1 Introduction In recent years, multisensor image fusion has received significant attention for both military and industrial applications. Concealed weapon detection (CWD) is one interesting application. CWD appears to be a critical technology for dealing with terrorism. Detecting concealed weapons is especially difficult when one wants to monitor an area where portal systems are not practical. Portable systems, which could be placed in a police car, would be desirable. Due to the difficult nature of the problem, an extensive study indicated that no single sensor technology can provide acceptable performance over all of the scenarios of interest [Currie et al.-1996]. This justifies a study of fusion techniques to achieve improved CWD procedures. A number of compatible sensor technologies have already been identified which could provide improved performance if a fusion scheme were available [Currie et al.-1996].
This work is supported in part by ONR/DOD MURI program, contract N00014-95-1-0601. The source images in Fig. 3 were obtained from Thermotex Corporation.

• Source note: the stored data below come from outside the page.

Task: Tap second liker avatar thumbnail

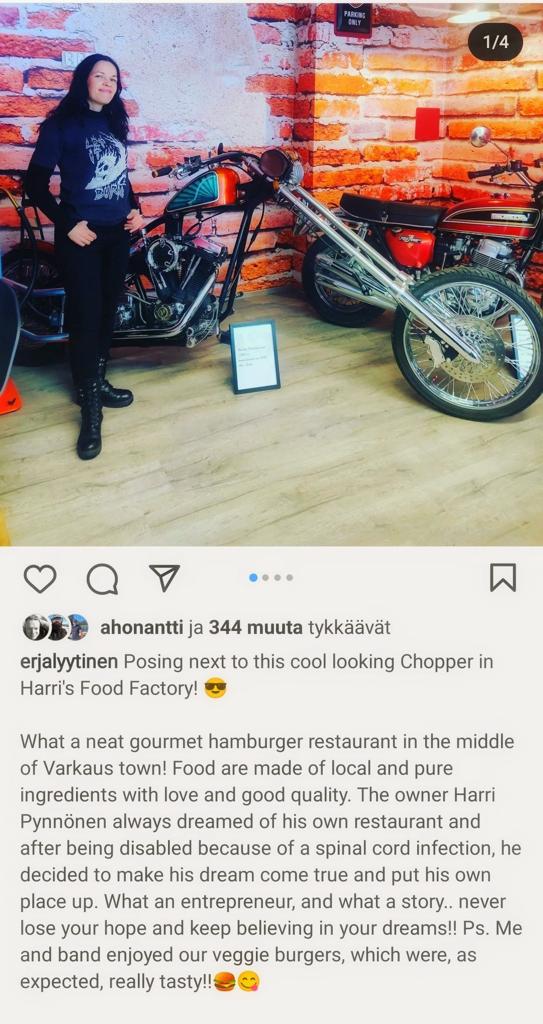Action: [x=56, y=628]
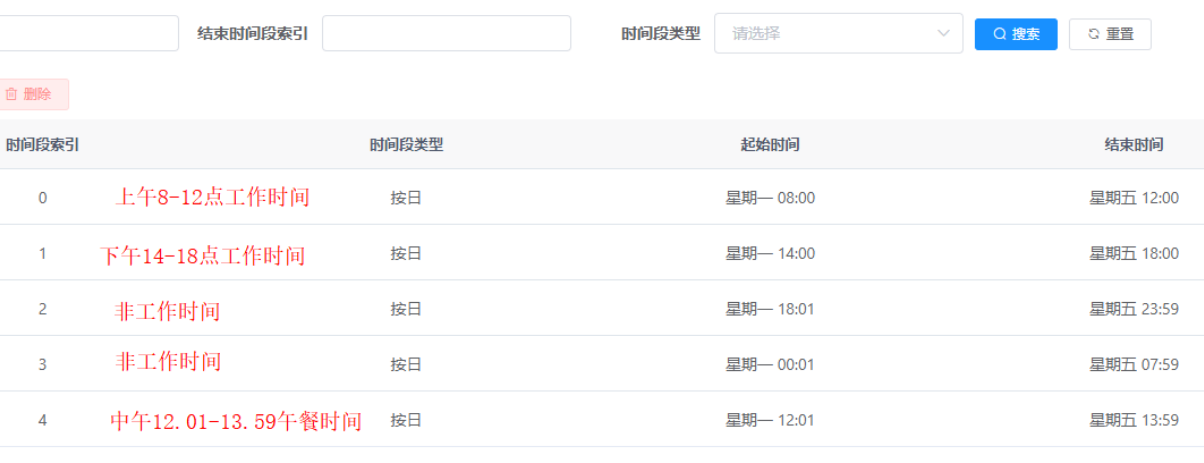Select the row with index 0
Image resolution: width=1204 pixels, height=463 pixels.
(42, 198)
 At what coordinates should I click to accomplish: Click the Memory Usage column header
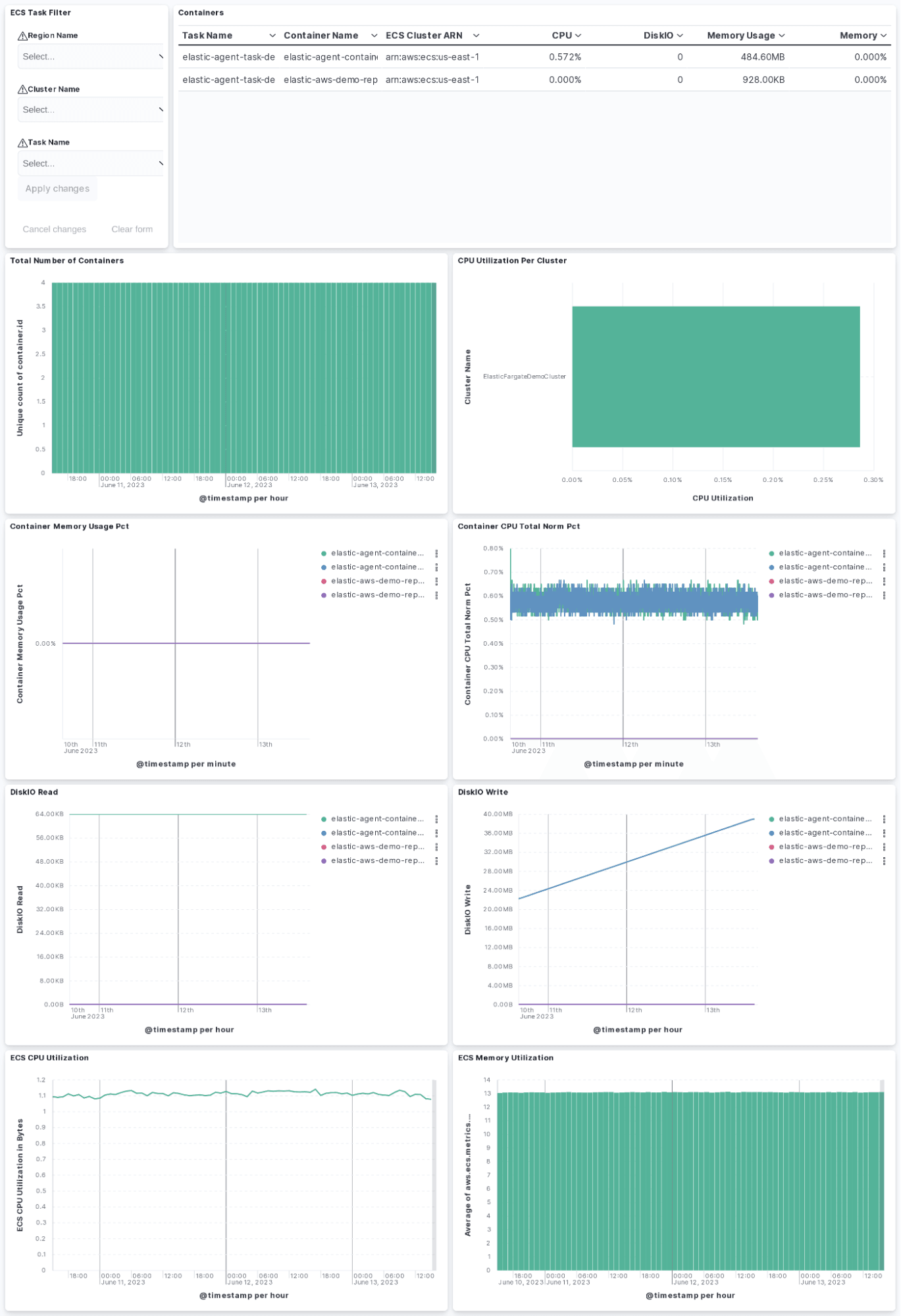[740, 36]
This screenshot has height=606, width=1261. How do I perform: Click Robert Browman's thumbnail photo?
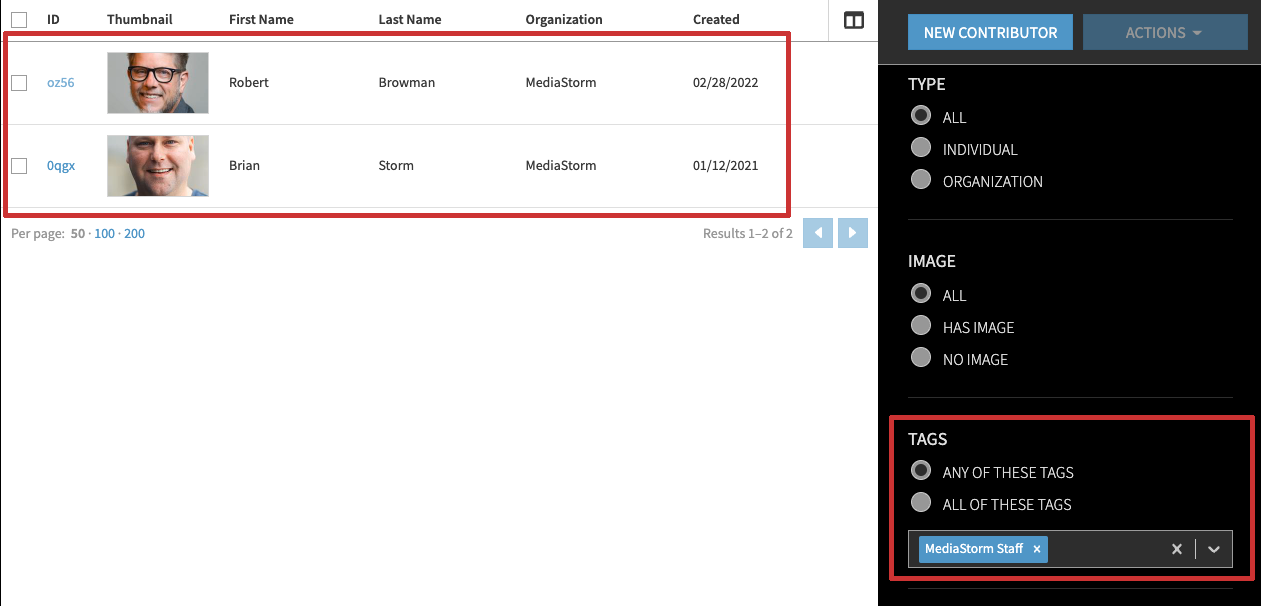pos(157,83)
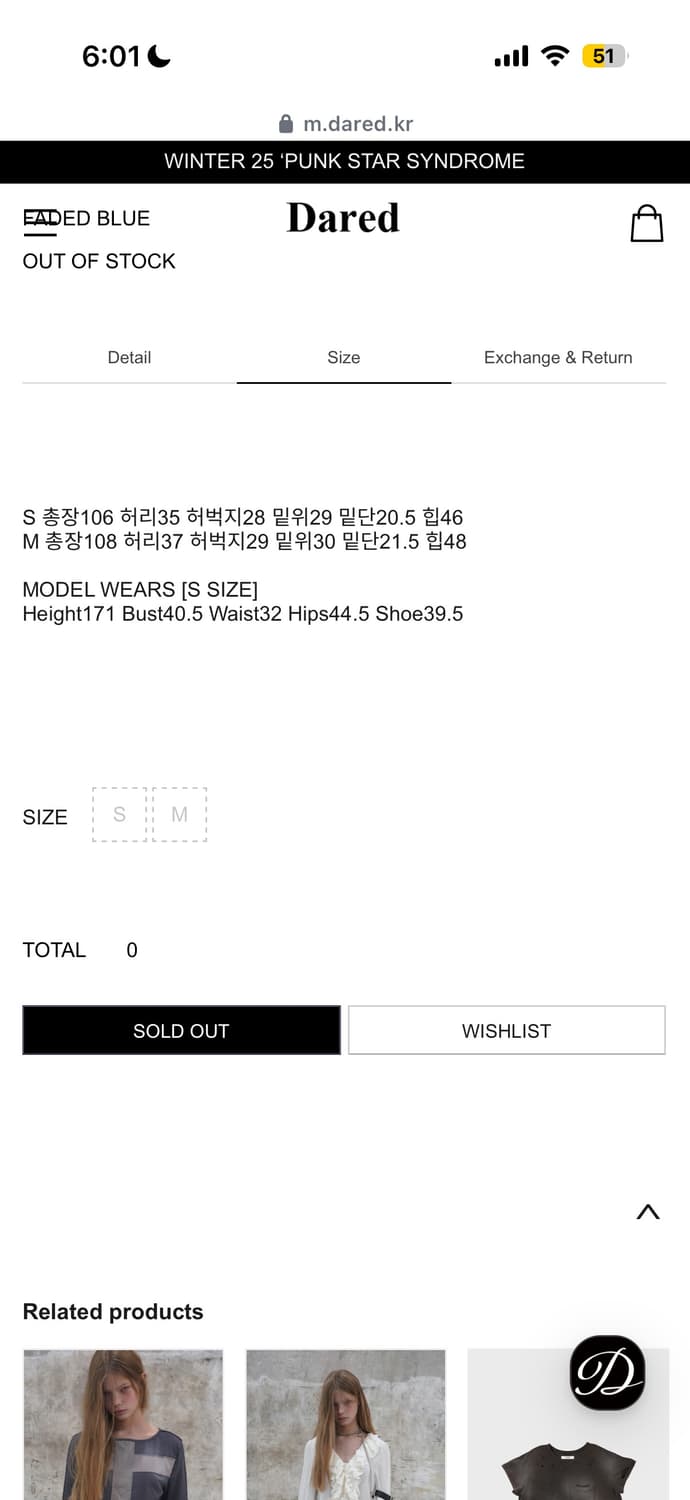
Task: Open the shopping bag icon
Action: 647,223
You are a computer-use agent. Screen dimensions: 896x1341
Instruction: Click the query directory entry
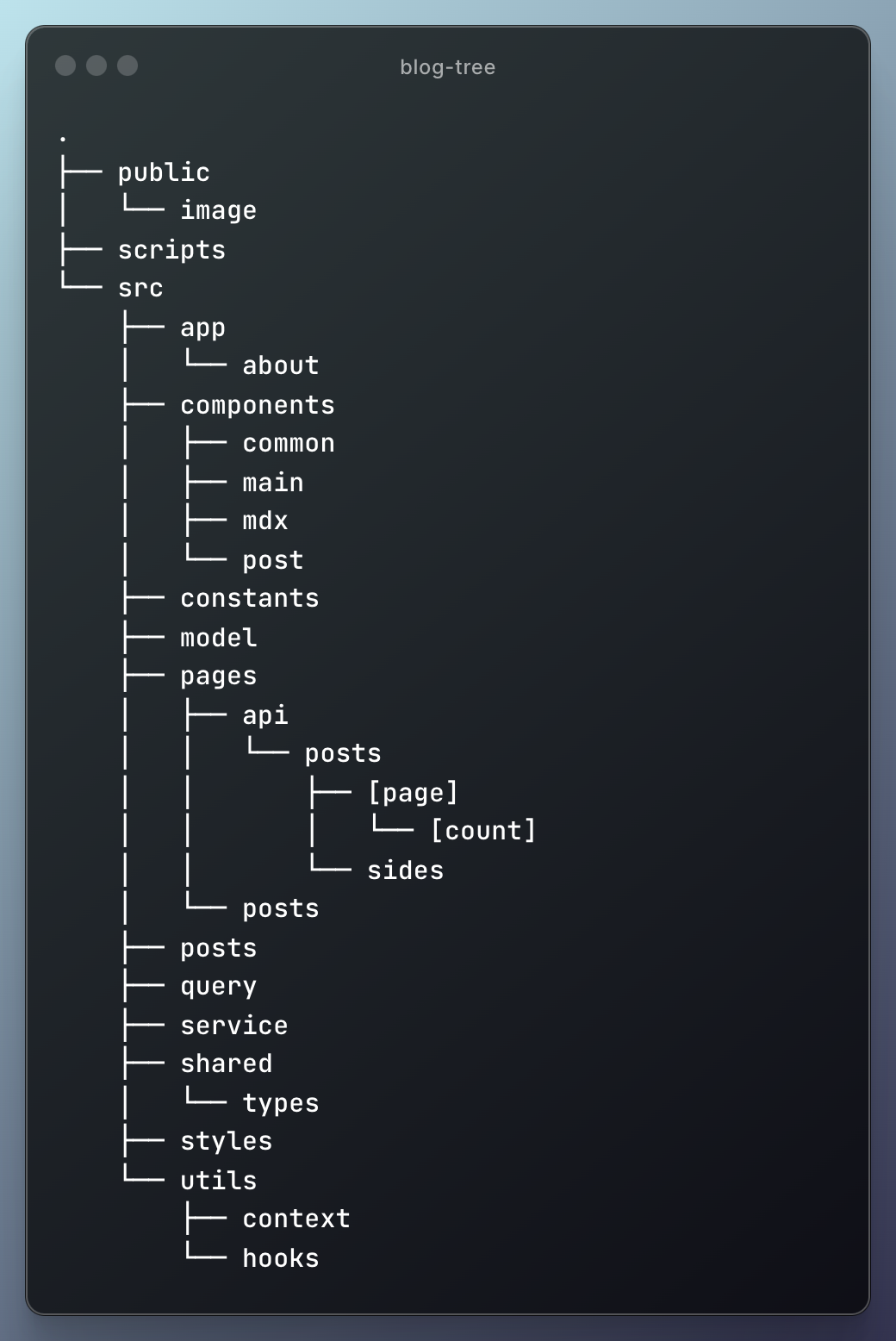[218, 987]
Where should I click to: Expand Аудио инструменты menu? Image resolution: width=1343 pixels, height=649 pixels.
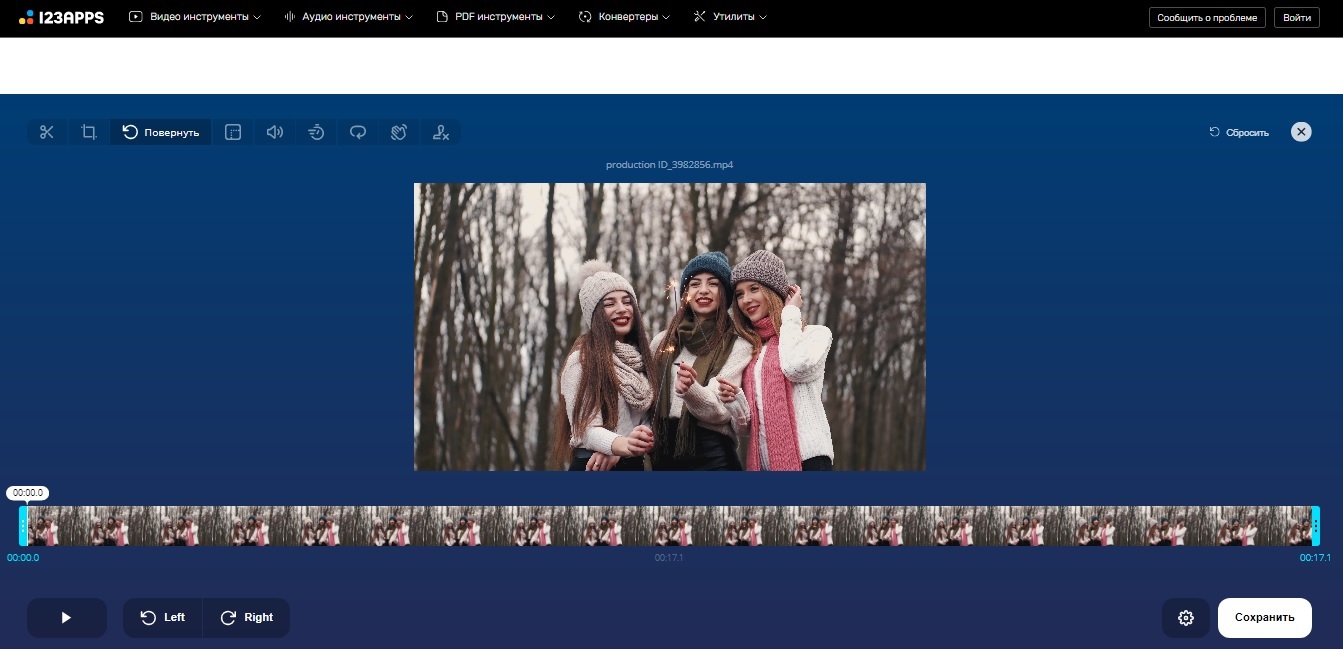click(348, 17)
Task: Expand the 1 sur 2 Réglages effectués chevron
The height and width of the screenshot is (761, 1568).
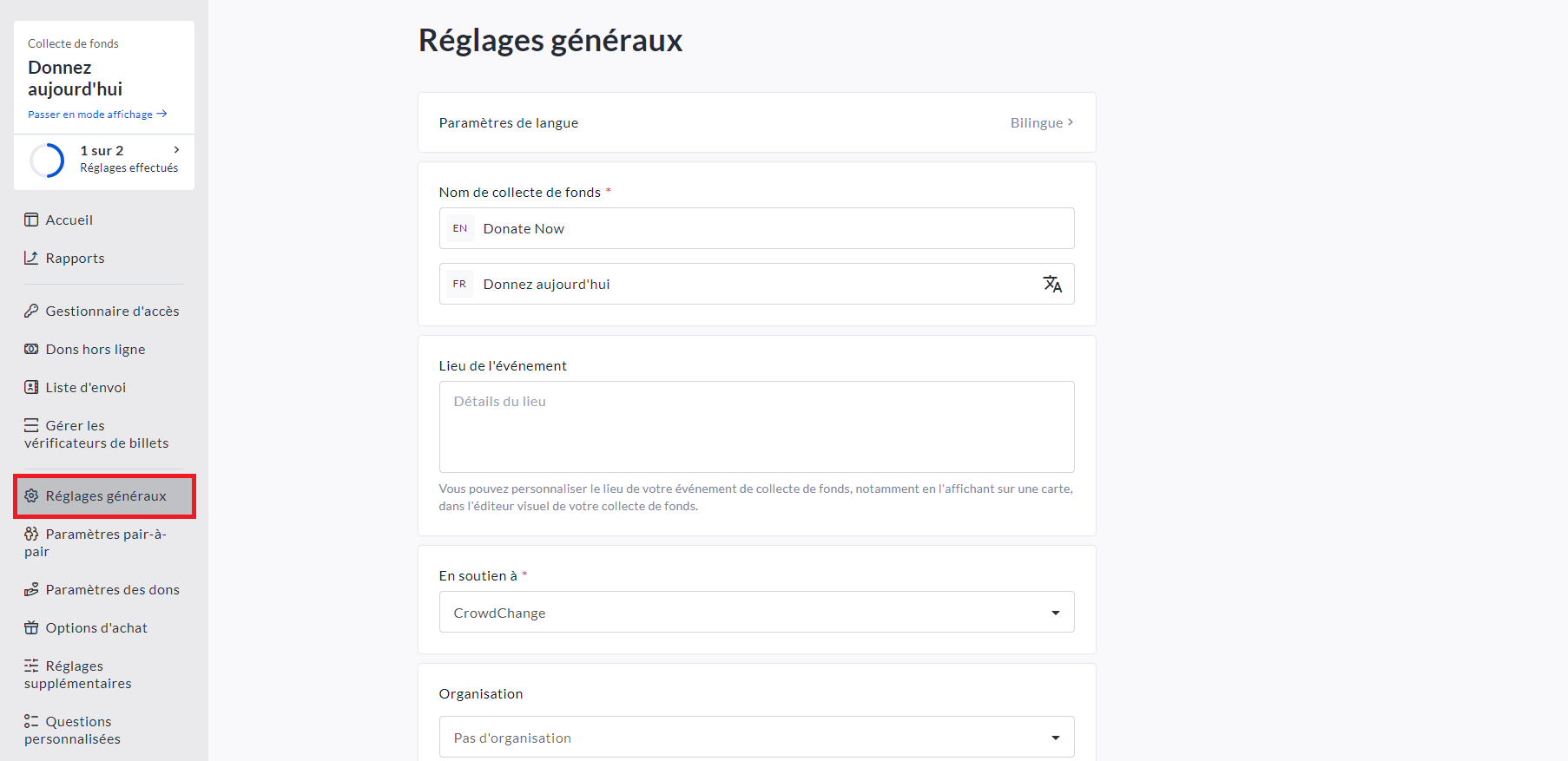Action: click(177, 150)
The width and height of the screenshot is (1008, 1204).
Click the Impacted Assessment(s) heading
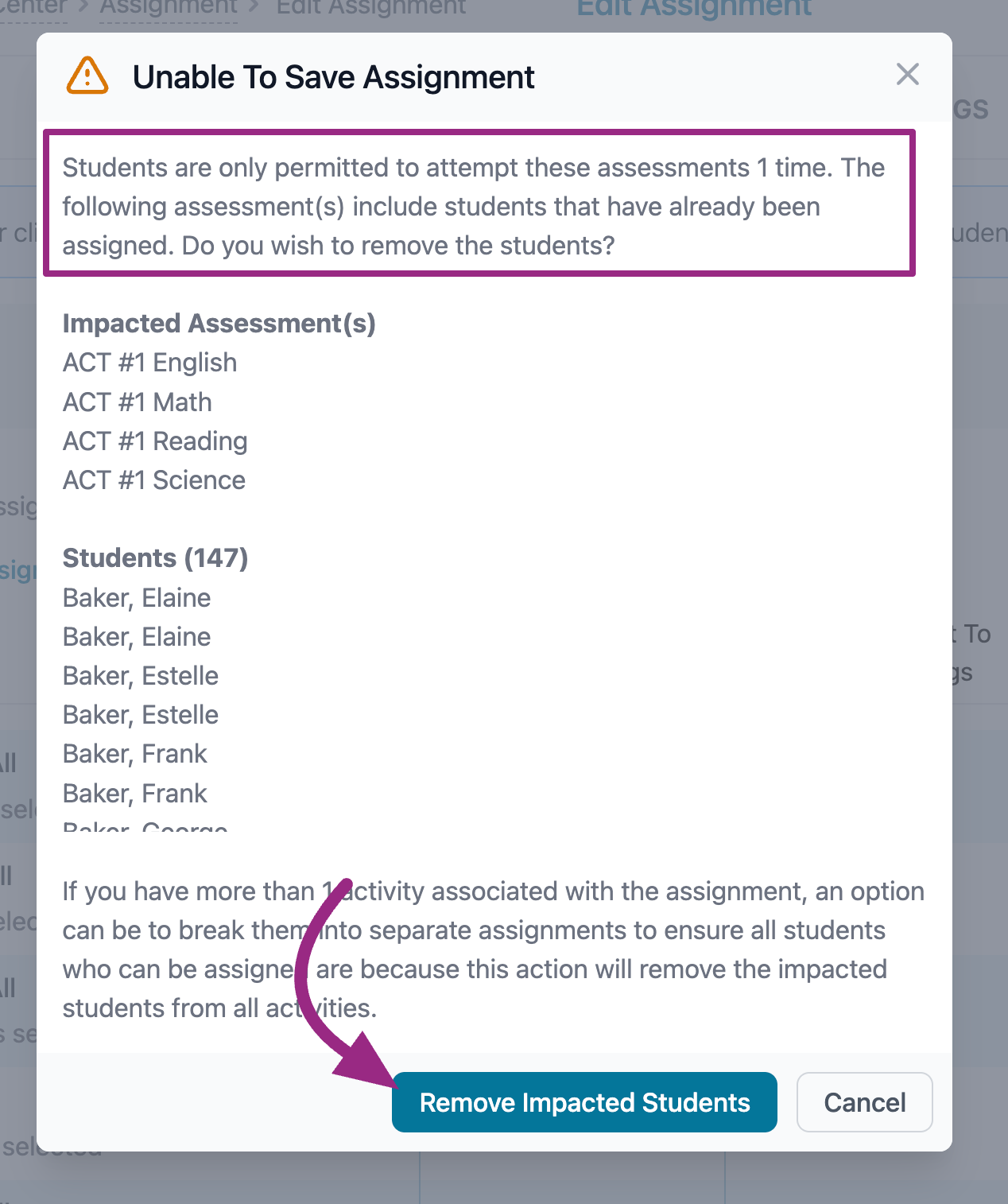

Most of the technologies produce images, so image fusion is of interest. We use the term image fusion to denote a process by which multiple images or information from multiple images are combined. These images may be obtained from different types of sensors. The majority of research on image fusion can be classified into the two categories: pixel-level image fusion and feature-level image fusion [Luo and Kay-95]. Pixellevel fusion generates a fused image in which each pixel is determined from a set of pixels in source images. The fused image is expected to be such that the performance of a particular task of interest, such as object detection, can be improved. Feature-level fusion first employs feature extraction separately on each image and then performs the fusion based on the extracted features. It enables the detection of useful features with higher confidence, and a fused image is not necessarily generated in this case. Currently, it appears that more people are focusing on pixel-level fusion. Image fusion based on pyramid decomposition is one of the popular fusion methods. Pyramid decomposition methods construct a fused pyramid representation from the pyramid representations of the original images. The fused image is then obtained by taking an inverse pyramid transform. The approach was apparently first introduced in [Burt and Adelson-1983, Burt-1984] for image coding and binocular fusion in human vision. Several other pyramid-based image fusion schemes were proposed in [Toet-1990, Akerman III-1992, Burt and Lolczynski-1993] . More recently, approaches based on the wavelet transform have begun to receive considerable attention [Ranchin et al.-1993, Chipman et al.-1995, Li et al.-1995]. In [Ranchin et al.-1993], the authors studied fusion based on multiresolution
image decomposition and reconstruction using the wavelet transform. They presented a technique for enhancing the spatial resolution of a SPOT image using another image from a different band from the same satellite. In [Chipman et al.-1995], the focus is on fusing multispectral aerial photos using a set of basic operations on particular sets of wavelet coefficients which correspond to certain frequency bands. In [Li et al.-1995], a wavelet transform approach is considered which uses an area-based maximum selection rule and a consistency verification step. The wavelet-transform-based approaches exhibit advantages in terms of compactness, directional selectivity and orthogonality [Li et al.-1995]. However, previous research had considered relatively simple methods for combining the wavelet coefficients which didn’t make full use of the spacial information contained in the source images. In this paper, we illustrate a wavelet transform based image fusion approach where we combine aspects of both pixel-level and feature-level fusion. The feature used is an object or region of interest which we refer to as a region here. Since objects and parts of objects carry the information of interest, it is reasonable to focus on them in the fusion algorithm. While previous researchers consider each pixel in the image separately, or just consider the pixel and its close neighbors, such as a 3 x 3 or 5 x 5 window, they neglect the fact that each pixel is just one part of an object or region. The objects are what we are really interested in. By considering each pixel separately, noise and blurring effects are often introduced during the fusion process. Our region-based method appears to be a good way to solve these problems. In this paper, we consider fusion of two images only. Extensions to more than two images can be developed in a similar way. The proposed fusion scheme is described in Section 2. Some experimental results are presented in Section 3. Section 4 presents our conclusions.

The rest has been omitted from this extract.